|July 20th. 1969
||[Jul. 18th, 2009|10:30 pm]
In a few days time it will be the 40th anniversary of the historic "one small step for (a) man - one giant leap for mankind" when Neil Armstrong set foot on the moon.
Where was I ? For the record I was sitting in rugged parkland outside Toronto Canada with fellow employee and fellow "limey" Barry his wife and young children. We listened to the moon landing on a radio while partaking of picnic style refreshments. I don't recall the name of the park but we almost certainly went there in Barry's somewhat clapped out "Olds" (Oldsmobile) of which he was proud.
His children (if alive) would now be in their early 40's.

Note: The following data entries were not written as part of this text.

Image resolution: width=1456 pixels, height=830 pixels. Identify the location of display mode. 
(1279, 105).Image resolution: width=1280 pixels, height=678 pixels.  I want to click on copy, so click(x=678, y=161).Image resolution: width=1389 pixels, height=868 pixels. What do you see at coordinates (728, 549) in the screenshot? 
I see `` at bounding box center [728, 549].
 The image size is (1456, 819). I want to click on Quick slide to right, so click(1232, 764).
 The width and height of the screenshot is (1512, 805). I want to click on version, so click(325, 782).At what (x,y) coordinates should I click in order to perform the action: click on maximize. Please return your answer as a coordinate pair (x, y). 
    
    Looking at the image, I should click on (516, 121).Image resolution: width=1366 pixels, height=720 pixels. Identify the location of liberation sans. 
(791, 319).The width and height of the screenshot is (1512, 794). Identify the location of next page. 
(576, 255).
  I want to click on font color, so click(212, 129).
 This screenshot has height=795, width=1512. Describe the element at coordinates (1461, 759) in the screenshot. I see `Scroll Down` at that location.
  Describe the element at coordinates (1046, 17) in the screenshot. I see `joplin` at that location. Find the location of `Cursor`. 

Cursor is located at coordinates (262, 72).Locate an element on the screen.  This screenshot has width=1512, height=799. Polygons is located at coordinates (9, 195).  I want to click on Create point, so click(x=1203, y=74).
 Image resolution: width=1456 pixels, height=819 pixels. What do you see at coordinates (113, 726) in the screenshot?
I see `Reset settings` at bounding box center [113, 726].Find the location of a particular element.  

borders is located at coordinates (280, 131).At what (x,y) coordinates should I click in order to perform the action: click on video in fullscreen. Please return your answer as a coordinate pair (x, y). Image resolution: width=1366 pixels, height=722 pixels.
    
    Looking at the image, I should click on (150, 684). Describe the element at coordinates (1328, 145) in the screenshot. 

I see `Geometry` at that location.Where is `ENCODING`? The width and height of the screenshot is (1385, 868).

Barry went on to manage a business in Victoria in British Columbia. A year later I returned to the UK to seek assisted passage (not possible from Canada) to Australia to start "a new life" (February 1970). Apart from short periods when I became both a tourist and an immigrant to New Zealand and one failed attempt to "return" to life in the UK together with an attempt to live and work in Melbourne I have been in Sydney (or it's environs) for most of that time (trips overseas and interstate excepted).
Barry was a persistent bugger attempting to feed and clothe a family by way of emigration to Canada. I was also a "limey" immigrant intent on sampling the world. I also attempted to find work in British Columbia (Vancouver) but despite a hurried trip in a clapped out VW (Volkswagen "bug") I just missed out on an opportunity.
I regarded the moon landing as "significant" and spent some time watching early editions of "Star Trek" (in color) on a rented Canadian television set. While Canada and the United States had adopted colo(u)r TV many years earlier I was impressed with the vast superiority of the PAL colour system ( introduced in the UK around that time ) compared with the NTSC system used in the US and Canada.
I know I have a B&W photo of myself in that particular Ontario National Park at the moment of the lunar landing. I was much younger, somewhat naive and as thin as a rake.